Field Programmable Gate Arrays (FPGAs) are the “Swiss Army knives” of the electronics world. Unlike traditional microcontrollers, which execute sequential instructions in software, FPGAs can be reconfigured at the hardware level to implement custom digital logic. This allows designers to tailor the architecture to a specific application, enabling high parallelism and, in many cases, significantly better performance and lower latency.

While FPGAs offer greater hardware flexibility, they also come with higher cost, power consumption, and design complexity. Choosing the wrong FPGAs can lead to unnecessary expense, inefficiency, or insufficient resources. This FPGA selection guide breaks down the technical variables you need to consider to pick the best device for your project.

Understanding the Core Hardware Variables

Before looking at specific brands, you must define the “size” of the chip you need. FPGAs are measured by several key internal resources.

Logic Capacity (LUTs)

At the most basic level, FPGAs implement digital circuits using logic gates (such as AND, OR, and XOR). The primary building block for this logic is the Look-Up Table (LUT), which stores truth tables to implement combinational logic functions. In other words, this is where your digital logic is actually realized on the device. Manufacturers group LUTs together with other resources (such as flip-flops) into larger units called Logic Elements (LEs) or Logic Cells (LCs), depending on the vendor.

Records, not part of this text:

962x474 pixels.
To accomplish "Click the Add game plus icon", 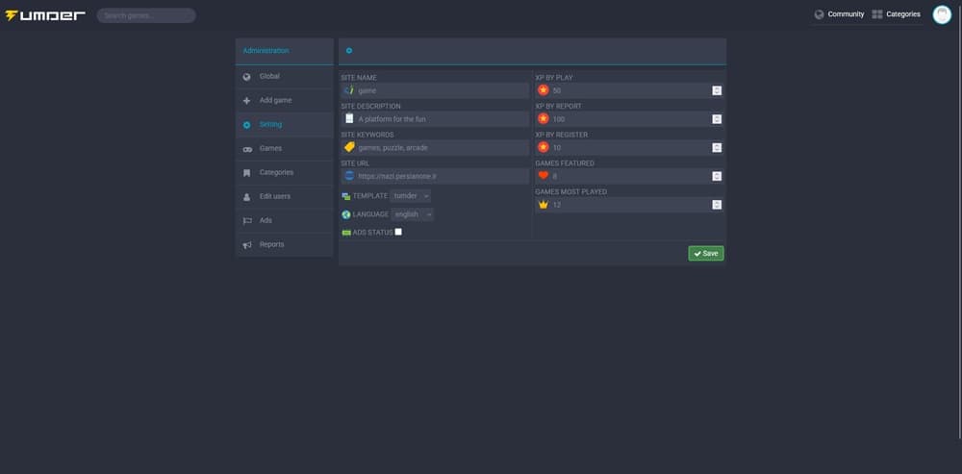I will (x=247, y=101).
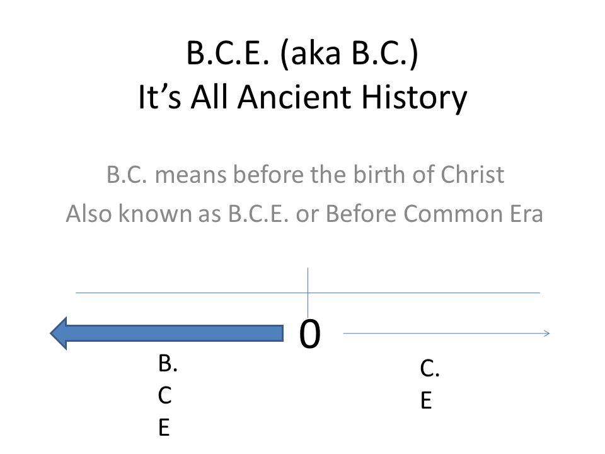
Task: Click the word Christ in the subtitle
Action: point(472,175)
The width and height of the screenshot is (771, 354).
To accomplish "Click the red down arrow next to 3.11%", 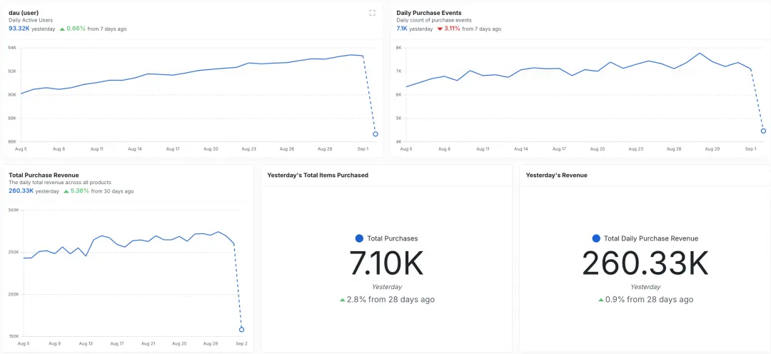I will click(440, 29).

While some designs start with FPGAs for high-performance needs, many begin with microcontrollers due to their simplicity and lower cost, then transition as requirements outgrow their capabilities. These capabilities include performance limits, the need for true parallelism or low latency, higher I/O requirements, strict real-time constraints, or custom digital interfaces. In some cases, an FPGA can also consolidate multiple components into a single device.

If you are moving a design from a microcontroller, estimating logic requirements can be challenging because you are transitioning from a fixed, sequential processor to a fully customizable hardware architecture. A good rule of thumb is to look at reference designs for similar tasks (like image processing or motor control) and add a 30% buffer to account for design growth.

I/O Count and Standards

FPGAs are often selected when a design needs to interface with many signals simultaneously without performance loss, for example, controlling multiple sensors, memory devices, or parallel data buses. To ensure these connections operate reliably, it’s important to understand the supported I/O standards:

  • CMOS/TTL: Used for general-purpose, lower-speed digital signals (e.g., buttons, LEDs, simple peripherals).
  • LVDS (Low-Voltage Differential Signaling): Used for high-speed, low-noise communication over longer distances (e.g., displays, high-speed data links).

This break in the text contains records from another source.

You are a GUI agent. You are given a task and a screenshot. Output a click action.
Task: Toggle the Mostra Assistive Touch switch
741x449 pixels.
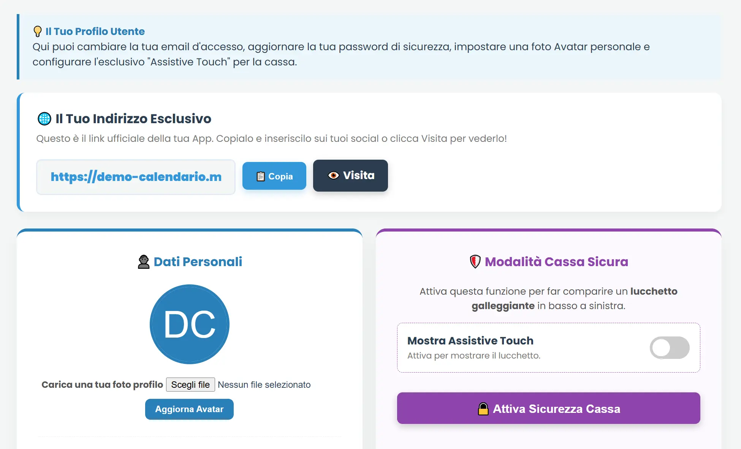(x=670, y=347)
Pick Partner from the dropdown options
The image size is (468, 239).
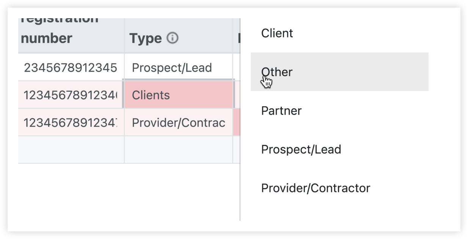coord(339,111)
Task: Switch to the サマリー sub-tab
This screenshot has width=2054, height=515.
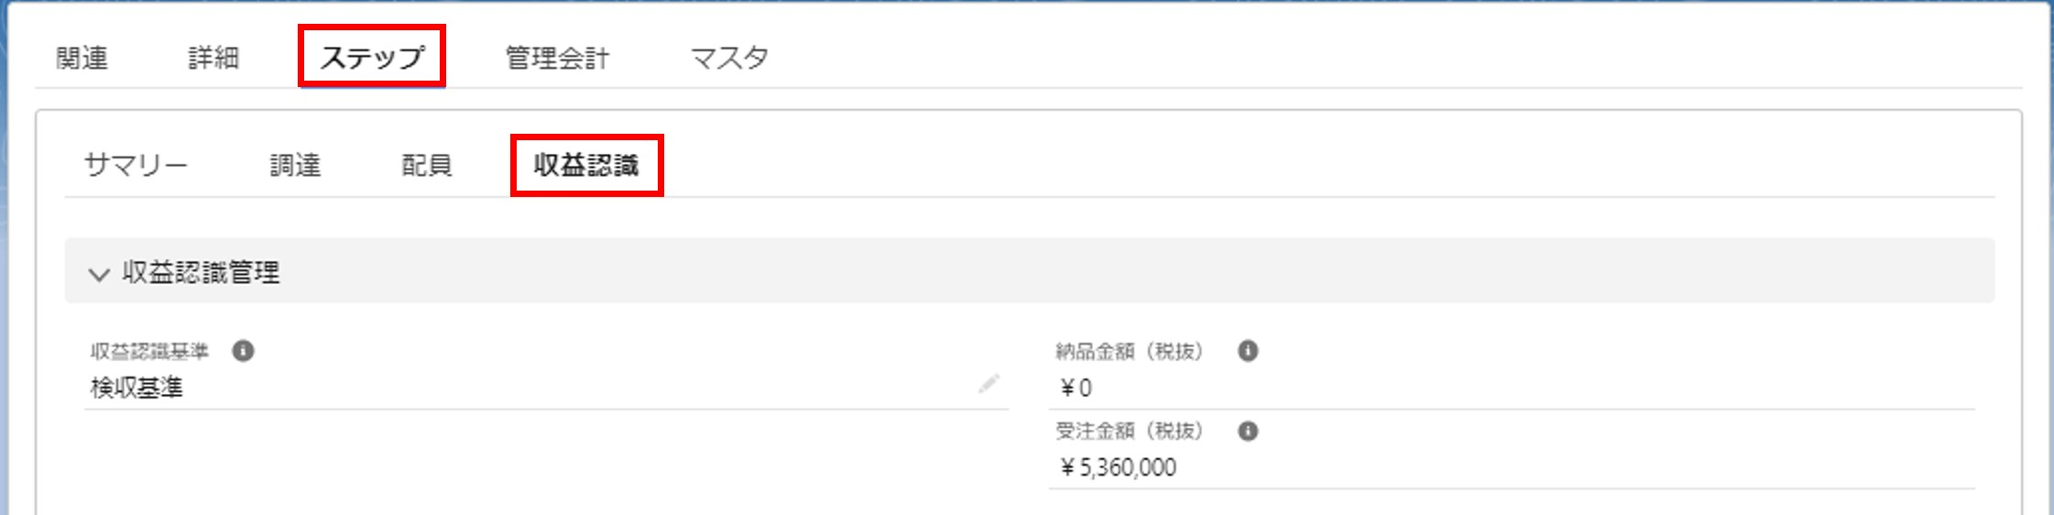Action: (x=137, y=166)
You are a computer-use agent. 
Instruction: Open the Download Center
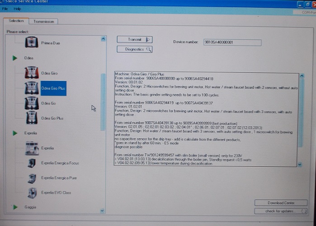point(281,203)
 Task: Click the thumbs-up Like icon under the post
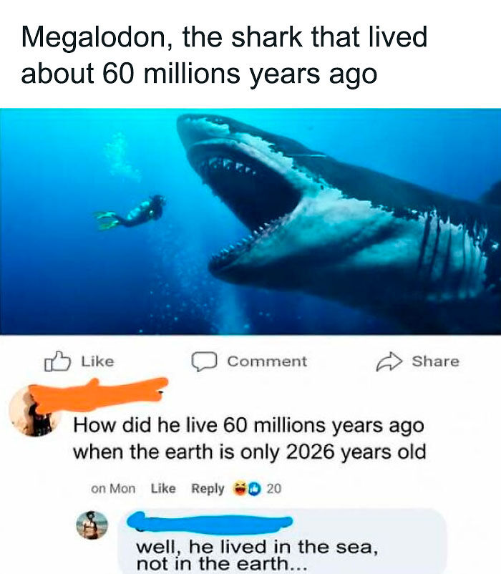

For even higher data rates, standard I/O is not sufficient. Dedicated transceivers or SERDES (Serializer/Deserializer) blocks are required. These hardware blocks convert parallel data into high-speed serial streams (and back again on reception), allowing reliable communication at gigabit speeds. They are essential for protocols like PCIe or 10Gb Ethernet, where traditional GPIO or LVDS-based I/O cannot support the required bandwidth or signal integrity.

Speed (Clocking and Data Rate Capability)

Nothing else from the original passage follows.